WHAT THIS TASK INVOLVES:
Copy out all of the material below, swapping each "GUI agent" for "screen assistant" and leaving everything else as it is.
------ MATERIAL PROVIDED ------
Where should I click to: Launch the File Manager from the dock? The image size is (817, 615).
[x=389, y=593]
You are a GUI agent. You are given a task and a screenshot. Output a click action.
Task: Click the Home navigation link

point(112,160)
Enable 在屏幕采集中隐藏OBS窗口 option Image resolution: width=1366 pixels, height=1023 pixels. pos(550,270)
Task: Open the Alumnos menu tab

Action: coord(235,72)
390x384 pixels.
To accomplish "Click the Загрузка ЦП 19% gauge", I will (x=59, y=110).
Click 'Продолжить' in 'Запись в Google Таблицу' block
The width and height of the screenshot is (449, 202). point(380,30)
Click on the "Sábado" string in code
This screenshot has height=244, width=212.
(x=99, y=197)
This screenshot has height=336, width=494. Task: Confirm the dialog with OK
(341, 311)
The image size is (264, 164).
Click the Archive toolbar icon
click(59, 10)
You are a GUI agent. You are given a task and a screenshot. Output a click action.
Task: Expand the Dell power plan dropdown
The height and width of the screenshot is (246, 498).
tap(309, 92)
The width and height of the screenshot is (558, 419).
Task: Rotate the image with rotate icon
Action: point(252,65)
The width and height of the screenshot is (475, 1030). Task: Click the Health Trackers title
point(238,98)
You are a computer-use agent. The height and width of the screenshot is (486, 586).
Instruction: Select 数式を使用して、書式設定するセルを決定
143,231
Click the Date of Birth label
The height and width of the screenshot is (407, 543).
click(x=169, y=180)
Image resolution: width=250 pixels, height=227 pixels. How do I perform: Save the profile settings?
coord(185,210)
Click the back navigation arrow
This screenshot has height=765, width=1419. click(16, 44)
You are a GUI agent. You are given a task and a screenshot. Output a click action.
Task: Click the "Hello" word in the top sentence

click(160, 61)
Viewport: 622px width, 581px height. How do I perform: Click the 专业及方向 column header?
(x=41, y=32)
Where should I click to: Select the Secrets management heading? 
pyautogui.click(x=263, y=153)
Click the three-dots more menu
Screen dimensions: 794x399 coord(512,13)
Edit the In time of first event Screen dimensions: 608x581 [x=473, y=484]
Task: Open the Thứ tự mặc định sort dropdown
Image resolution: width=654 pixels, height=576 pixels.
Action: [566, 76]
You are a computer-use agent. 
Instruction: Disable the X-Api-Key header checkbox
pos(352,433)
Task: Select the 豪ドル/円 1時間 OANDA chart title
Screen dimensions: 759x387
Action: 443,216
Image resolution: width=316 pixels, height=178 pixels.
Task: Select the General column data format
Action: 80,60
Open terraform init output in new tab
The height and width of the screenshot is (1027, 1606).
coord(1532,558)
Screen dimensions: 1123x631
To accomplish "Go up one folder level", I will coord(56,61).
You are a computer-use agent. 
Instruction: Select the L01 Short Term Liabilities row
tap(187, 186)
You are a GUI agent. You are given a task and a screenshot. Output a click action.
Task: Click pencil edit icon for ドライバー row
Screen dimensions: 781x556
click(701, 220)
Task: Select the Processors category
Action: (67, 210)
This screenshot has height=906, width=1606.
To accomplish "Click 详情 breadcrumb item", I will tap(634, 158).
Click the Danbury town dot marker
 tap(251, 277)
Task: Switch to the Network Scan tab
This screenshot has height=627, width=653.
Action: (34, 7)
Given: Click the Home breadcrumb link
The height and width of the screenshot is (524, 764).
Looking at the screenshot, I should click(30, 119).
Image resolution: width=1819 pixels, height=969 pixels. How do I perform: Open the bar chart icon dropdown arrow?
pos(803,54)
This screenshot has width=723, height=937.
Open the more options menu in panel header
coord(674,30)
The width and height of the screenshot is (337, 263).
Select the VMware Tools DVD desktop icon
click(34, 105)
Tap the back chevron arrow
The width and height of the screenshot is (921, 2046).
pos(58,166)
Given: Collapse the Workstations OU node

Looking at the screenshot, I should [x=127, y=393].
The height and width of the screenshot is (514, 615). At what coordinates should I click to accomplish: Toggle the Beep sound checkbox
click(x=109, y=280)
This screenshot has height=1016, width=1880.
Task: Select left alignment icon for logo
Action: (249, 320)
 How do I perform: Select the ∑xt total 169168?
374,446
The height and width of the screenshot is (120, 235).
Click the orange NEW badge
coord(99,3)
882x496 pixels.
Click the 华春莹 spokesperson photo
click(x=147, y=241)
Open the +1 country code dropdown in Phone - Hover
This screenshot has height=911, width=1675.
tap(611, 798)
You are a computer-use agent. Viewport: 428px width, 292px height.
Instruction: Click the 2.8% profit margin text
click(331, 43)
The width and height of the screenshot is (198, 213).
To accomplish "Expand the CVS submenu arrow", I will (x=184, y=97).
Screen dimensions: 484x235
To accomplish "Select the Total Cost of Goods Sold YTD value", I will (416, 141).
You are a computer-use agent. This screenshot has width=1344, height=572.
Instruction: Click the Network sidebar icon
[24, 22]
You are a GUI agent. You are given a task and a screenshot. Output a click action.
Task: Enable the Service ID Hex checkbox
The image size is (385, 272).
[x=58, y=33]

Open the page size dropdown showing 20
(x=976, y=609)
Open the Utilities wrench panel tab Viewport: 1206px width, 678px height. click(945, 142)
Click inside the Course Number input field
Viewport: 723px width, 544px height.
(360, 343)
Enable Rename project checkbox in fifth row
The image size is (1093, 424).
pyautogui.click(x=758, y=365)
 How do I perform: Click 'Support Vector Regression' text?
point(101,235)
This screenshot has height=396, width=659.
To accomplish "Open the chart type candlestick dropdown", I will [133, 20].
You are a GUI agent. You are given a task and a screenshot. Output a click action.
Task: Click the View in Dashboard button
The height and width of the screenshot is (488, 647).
------
ANSWER TO THIS EXERCISE:
Where should I click to: Launch the File Manager from the dock? The image size is (817, 615).
[x=389, y=593]
You are a screen assistant. You are given a task and a screenshot. Output a click action.
Task: Click the Home navigation link

point(112,160)
Enable 在屏幕采集中隐藏OBS窗口 option Image resolution: width=1366 pixels, height=1023 pixels. pos(550,270)
Task: Open the Alumnos menu tab

Action: coord(235,72)
390x384 pixels.
To accomplish "Click the Загрузка ЦП 19% gauge", I will (x=59, y=110).
Click 'Продолжить' in 'Запись в Google Таблицу' block
The width and height of the screenshot is (449, 202). point(380,30)
Click on the "Sábado" string in code
This screenshot has height=244, width=212.
(x=99, y=197)
This screenshot has height=336, width=494. Task: Confirm the dialog with OK
(341, 311)
The image size is (264, 164).
Click the Archive toolbar icon
click(59, 10)
You are a screen assistant. You are given a task and a screenshot. Output a click action.
Task: Expand the Dell power plan dropdown
The height and width of the screenshot is (246, 498).
tap(309, 92)
The width and height of the screenshot is (558, 419).
Task: Rotate the image with rotate icon
Action: point(252,65)
The width and height of the screenshot is (475, 1030). Task: Click the Health Trackers title
point(238,98)
You are a computer-use agent. The height and width of the screenshot is (486, 586).
Instruction: Select 数式を使用して、書式設定するセルを決定
143,231
Click the Date of Birth label
The height and width of the screenshot is (407, 543).
click(x=169, y=180)
Image resolution: width=250 pixels, height=227 pixels. How do I perform: Save the profile settings?
coord(185,210)
Click the back navigation arrow
This screenshot has height=765, width=1419. click(16, 44)
You are a screen assistant. You are given a task and a screenshot. Output a click action.
Task: Click the "Hello" word in the top sentence

click(160, 61)
Viewport: 622px width, 581px height. How do I perform: Click the 专业及方向 column header?
(x=41, y=32)
Where should I click to: Select the Secrets management heading? 
pyautogui.click(x=263, y=153)
Click the three-dots more menu
Screen dimensions: 794x399 coord(512,13)
Edit the In time of first event Screen dimensions: 608x581 [x=473, y=484]
Task: Open the Thứ tự mặc định sort dropdown
Image resolution: width=654 pixels, height=576 pixels.
Action: [566, 76]
You are a computer-use agent. 
Instruction: Disable the X-Api-Key header checkbox
pos(352,433)
Task: Select the 豪ドル/円 1時間 OANDA chart title
Screen dimensions: 759x387
Action: 443,216
Image resolution: width=316 pixels, height=178 pixels.
Task: Select the General column data format
Action: 80,60
Open terraform init output in new tab
The height and width of the screenshot is (1027, 1606).
coord(1532,558)
Screen dimensions: 1123x631
To accomplish "Go up one folder level", I will coord(56,61).
You are a computer-use agent. 
Instruction: Select the L01 Short Term Liabilities row
tap(187, 186)
You are a screen assistant. You are given a task and a screenshot. Output a click action.
Task: Click pencil edit icon for ドライバー row
Screen dimensions: 781x556
click(701, 220)
Task: Select the Processors category
Action: (67, 210)
This screenshot has height=906, width=1606.
To accomplish "Click 详情 breadcrumb item", I will tap(634, 158).
Click the Danbury town dot marker
 tap(251, 277)
Task: Switch to the Network Scan tab
This screenshot has height=627, width=653.
Action: (34, 7)
Given: Click the Home breadcrumb link
The height and width of the screenshot is (524, 764).
Looking at the screenshot, I should click(30, 119).
Image resolution: width=1819 pixels, height=969 pixels. How do I perform: Open the bar chart icon dropdown arrow?
pos(803,54)
This screenshot has width=723, height=937.
Open the more options menu in panel header
coord(674,30)
The width and height of the screenshot is (337, 263).
Select the VMware Tools DVD desktop icon
click(34, 105)
Tap the back chevron arrow
The width and height of the screenshot is (921, 2046).
pos(58,166)
Given: Collapse the Workstations OU node

Looking at the screenshot, I should [x=127, y=393].
The height and width of the screenshot is (514, 615). At what coordinates should I click to accomplish: Toggle the Beep sound checkbox
click(x=109, y=280)
This screenshot has height=1016, width=1880.
Task: Select left alignment icon for logo
Action: (249, 320)
 How do I perform: Select the ∑xt total 169168?
374,446
The height and width of the screenshot is (120, 235).
Click the orange NEW badge
coord(99,3)
882x496 pixels.
Click the 华春莹 spokesperson photo
click(x=147, y=241)
Open the +1 country code dropdown in Phone - Hover
This screenshot has height=911, width=1675.
tap(611, 798)
You are a computer-use agent. Viewport: 428px width, 292px height.
Instruction: Click the 2.8% profit margin text
click(331, 43)
The width and height of the screenshot is (198, 213).
To accomplish "Expand the CVS submenu arrow", I will (x=184, y=97).
Screen dimensions: 484x235
To accomplish "Select the Total Cost of Goods Sold YTD value", I will (416, 141).
You are a computer-use agent. This screenshot has width=1344, height=572.
Instruction: Click the Network sidebar icon
[24, 22]
You are a screen assistant. You are given a task and a screenshot. Output a click action.
Task: Enable the Service ID Hex checkbox
The image size is (385, 272).
[x=58, y=33]

Open the page size dropdown showing 20
(x=976, y=609)
Open the Utilities wrench panel tab Viewport: 1206px width, 678px height. click(945, 142)
Click inside the Course Number input field
Viewport: 723px width, 544px height.
(360, 343)
Enable Rename project checkbox in fifth row
The image size is (1093, 424).
pyautogui.click(x=758, y=365)
 How do I perform: Click 'Support Vector Regression' text?
point(101,235)
This screenshot has height=396, width=659.
To accomplish "Open the chart type candlestick dropdown", I will [133, 20].
You are a screen assistant. You are given a task and a screenshot. Output a click action.
Task: Click the View in Dashboard button
The height and width of the screenshot is (488, 647).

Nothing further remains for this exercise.